Food Is, Still, Clearly Not a Human Right - answers to you all

Carrol Cox cbcox at ilstu.edu
Tue Apr 2 14:41:09 PST 2002


Charles Brown wrote:
>
> Food Is, Still, Clearly Not a Human Right - answers to you all
> "Justin Schwartz" <jkschw at hotmail.com>
>
> Not what I mean by a right. A right to X (I tire of repeating) means that
> you may not take X away from mer without my say so.
>
> ^^^^^^^^
>
> CB: What is a freedom ?

Charles, sometimes I really don't understand how you operate. It seems fairly simple. In a desirable social order, all members would have sufficient, and preferably equal, access to the means of subsistence and enjoyment. Just what that general phrase means would have to be worked out in practice under concrete conditions at a given time and place. Since the means of subsistence vary in kind from person to person, as well as from historical context to historical context, it is an empty claim to specify them. Within any social order other than those in which individuals (or small groups of individuals) produce their own means of subsistence (e.g., a hunting gathering society) that means _not_ the means themselves but the mechanism by means of which an individual chooses and acquires the chosen means. In a market economy that means money or food stamps. Preferably _not_, repeat NOT == the food or clothing itself (except, by way of exception, a militry unit in which one is issued uniforms and a mess ticket).

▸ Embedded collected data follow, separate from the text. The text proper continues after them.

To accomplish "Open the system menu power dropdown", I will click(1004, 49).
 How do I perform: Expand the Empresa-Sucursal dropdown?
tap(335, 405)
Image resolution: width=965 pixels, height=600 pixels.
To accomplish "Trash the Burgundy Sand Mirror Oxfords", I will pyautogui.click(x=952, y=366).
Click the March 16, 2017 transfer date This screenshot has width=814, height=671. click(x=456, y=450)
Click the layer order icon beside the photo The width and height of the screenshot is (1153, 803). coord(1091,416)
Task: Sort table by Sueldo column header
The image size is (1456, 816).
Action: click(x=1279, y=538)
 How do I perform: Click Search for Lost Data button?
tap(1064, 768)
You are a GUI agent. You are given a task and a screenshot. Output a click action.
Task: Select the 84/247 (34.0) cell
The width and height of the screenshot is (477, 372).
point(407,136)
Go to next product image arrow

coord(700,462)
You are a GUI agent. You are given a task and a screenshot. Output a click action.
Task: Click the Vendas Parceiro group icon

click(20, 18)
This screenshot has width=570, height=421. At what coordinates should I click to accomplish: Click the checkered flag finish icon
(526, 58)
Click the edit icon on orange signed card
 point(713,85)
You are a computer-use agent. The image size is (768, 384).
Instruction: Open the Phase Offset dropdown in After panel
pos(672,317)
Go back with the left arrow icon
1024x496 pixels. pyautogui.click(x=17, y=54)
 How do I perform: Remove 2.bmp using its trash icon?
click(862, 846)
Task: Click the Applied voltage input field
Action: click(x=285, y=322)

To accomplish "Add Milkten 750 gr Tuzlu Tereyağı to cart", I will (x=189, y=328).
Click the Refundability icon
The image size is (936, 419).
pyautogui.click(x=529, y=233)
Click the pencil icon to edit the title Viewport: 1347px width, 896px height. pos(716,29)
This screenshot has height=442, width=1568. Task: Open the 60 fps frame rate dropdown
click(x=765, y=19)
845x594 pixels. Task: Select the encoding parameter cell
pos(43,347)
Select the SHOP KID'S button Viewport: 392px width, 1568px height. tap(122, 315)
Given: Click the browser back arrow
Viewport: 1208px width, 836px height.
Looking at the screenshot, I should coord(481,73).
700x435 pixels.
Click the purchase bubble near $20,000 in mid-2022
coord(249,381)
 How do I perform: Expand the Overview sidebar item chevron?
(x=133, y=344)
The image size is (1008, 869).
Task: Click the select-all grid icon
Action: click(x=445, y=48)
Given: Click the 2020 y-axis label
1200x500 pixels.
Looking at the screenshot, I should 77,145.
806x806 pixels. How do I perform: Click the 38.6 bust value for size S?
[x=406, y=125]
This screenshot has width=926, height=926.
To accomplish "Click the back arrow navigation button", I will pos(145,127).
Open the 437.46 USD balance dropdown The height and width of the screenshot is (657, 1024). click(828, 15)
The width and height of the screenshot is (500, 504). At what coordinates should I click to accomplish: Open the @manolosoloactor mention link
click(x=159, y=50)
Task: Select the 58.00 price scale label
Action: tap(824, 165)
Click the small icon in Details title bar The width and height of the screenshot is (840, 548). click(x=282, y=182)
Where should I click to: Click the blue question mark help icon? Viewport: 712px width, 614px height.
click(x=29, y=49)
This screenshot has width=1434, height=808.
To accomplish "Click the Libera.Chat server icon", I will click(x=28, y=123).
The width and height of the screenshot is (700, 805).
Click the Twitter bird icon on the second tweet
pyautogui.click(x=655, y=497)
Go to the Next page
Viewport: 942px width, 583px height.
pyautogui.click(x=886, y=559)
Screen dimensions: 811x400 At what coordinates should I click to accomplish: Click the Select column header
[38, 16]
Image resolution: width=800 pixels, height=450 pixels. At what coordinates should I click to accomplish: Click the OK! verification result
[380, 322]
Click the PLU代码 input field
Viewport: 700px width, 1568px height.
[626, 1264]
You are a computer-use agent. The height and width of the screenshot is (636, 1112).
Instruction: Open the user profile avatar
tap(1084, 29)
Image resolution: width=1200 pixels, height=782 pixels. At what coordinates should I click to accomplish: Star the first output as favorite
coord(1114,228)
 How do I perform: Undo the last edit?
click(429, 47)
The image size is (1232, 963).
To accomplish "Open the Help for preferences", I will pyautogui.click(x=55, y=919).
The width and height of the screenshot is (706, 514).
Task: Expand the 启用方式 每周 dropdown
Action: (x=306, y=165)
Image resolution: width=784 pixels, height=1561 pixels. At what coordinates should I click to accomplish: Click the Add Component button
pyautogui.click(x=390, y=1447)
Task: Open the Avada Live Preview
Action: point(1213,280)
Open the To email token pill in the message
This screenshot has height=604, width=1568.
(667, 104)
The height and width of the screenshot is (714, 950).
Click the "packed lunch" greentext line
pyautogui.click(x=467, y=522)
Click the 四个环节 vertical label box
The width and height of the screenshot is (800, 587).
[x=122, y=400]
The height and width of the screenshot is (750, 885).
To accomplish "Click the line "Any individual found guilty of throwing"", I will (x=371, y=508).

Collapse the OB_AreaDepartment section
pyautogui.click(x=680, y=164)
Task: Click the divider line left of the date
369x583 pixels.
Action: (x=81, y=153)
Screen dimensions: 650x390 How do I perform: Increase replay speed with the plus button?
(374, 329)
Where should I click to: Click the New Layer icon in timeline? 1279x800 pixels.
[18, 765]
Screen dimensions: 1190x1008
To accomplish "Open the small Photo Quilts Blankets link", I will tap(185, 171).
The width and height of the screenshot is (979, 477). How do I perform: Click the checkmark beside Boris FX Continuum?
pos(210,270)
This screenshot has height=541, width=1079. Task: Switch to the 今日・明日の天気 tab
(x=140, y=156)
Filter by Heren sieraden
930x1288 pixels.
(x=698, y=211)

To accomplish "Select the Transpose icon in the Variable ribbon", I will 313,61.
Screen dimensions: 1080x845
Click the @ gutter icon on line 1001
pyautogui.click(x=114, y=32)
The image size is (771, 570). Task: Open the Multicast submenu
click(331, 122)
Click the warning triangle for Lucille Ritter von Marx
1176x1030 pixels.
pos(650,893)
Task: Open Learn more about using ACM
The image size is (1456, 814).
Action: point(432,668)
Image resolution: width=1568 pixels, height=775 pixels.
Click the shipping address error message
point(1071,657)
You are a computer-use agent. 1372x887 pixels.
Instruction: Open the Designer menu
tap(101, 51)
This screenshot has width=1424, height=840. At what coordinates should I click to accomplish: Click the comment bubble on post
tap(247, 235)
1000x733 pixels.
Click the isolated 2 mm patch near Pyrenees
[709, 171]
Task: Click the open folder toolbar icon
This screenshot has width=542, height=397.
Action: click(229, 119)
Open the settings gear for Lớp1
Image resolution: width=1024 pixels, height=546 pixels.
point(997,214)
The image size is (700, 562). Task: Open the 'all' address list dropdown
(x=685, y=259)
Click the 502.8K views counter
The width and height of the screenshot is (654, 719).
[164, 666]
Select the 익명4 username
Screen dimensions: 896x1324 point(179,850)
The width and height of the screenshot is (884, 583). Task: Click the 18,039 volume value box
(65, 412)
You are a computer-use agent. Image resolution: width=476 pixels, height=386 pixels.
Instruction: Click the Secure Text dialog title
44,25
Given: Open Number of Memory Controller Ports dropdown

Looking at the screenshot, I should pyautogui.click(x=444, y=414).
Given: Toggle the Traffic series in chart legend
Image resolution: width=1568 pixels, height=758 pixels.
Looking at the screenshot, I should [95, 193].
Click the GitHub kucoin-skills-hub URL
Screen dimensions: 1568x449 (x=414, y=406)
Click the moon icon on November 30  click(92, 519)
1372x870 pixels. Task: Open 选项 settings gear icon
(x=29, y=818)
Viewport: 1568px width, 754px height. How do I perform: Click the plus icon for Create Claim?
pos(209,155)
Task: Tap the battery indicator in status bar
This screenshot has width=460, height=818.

Food stamps, which are tied to some products, are an instance of how undesirable "the right to food" is in contrast to the right to the means to acquire food.

You and I have some rather deep differences with Justin, some of which can be profitably discussed in the framework of this list, some which cannot. (That in itself is a large and interesting topic, but not my concern here.) But this quarrel over a "right to food" versus a "right to the means of acquiring food" seems an absolutely sterile and empty debate to me.